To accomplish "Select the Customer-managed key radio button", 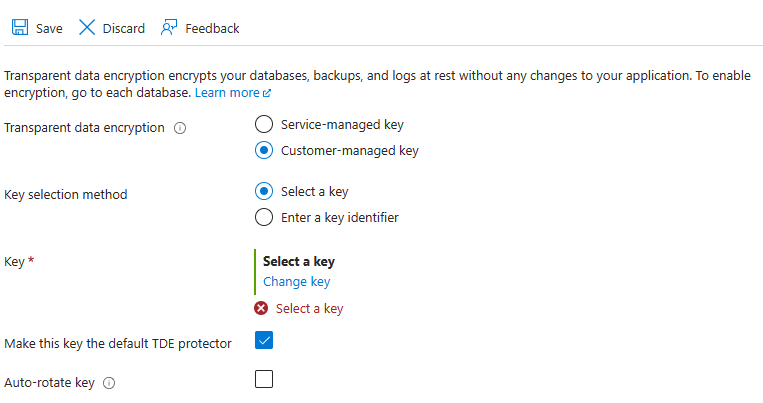I will (x=264, y=151).
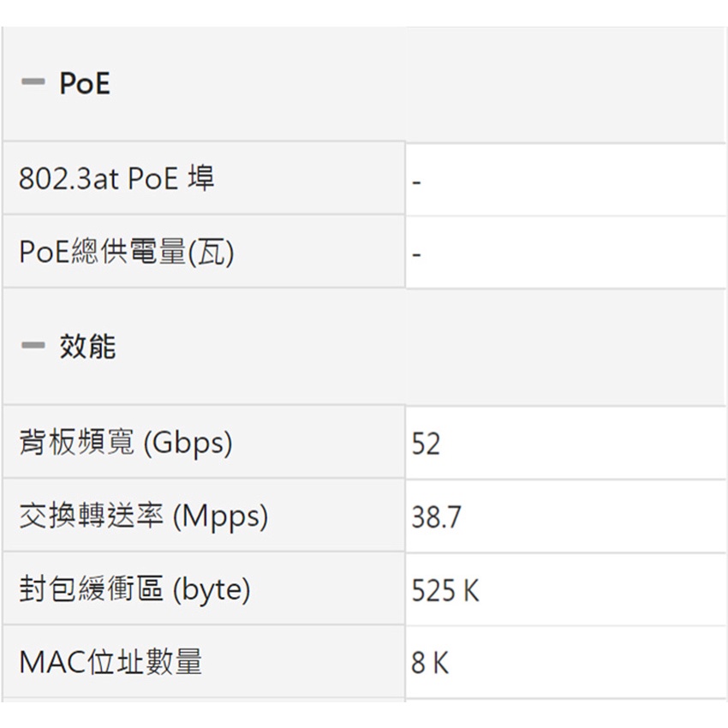Click the dash value for 802.3at PoE 埠

[416, 182]
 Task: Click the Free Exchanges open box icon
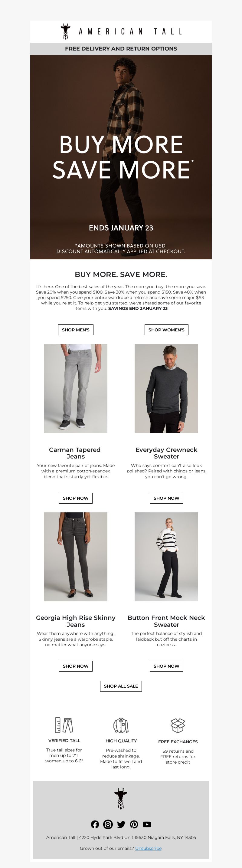tap(178, 725)
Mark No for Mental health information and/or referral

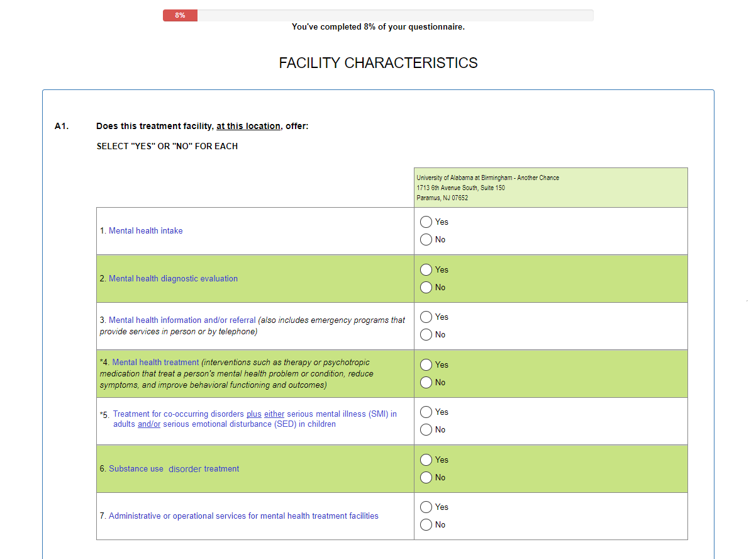click(426, 334)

- [EXERCISE INSTRUCTIONS] Because the copy must hold no pictures, return only the lines that run from the line containing "Task: Click the Free Exchanges open box icon" to the end of the data above, each exactly as it stands.

- [SOLVED PROBLEM]
 Task: Click the Free Exchanges open box icon
tap(178, 725)
Mark No for Mental health information and/or referral

click(426, 334)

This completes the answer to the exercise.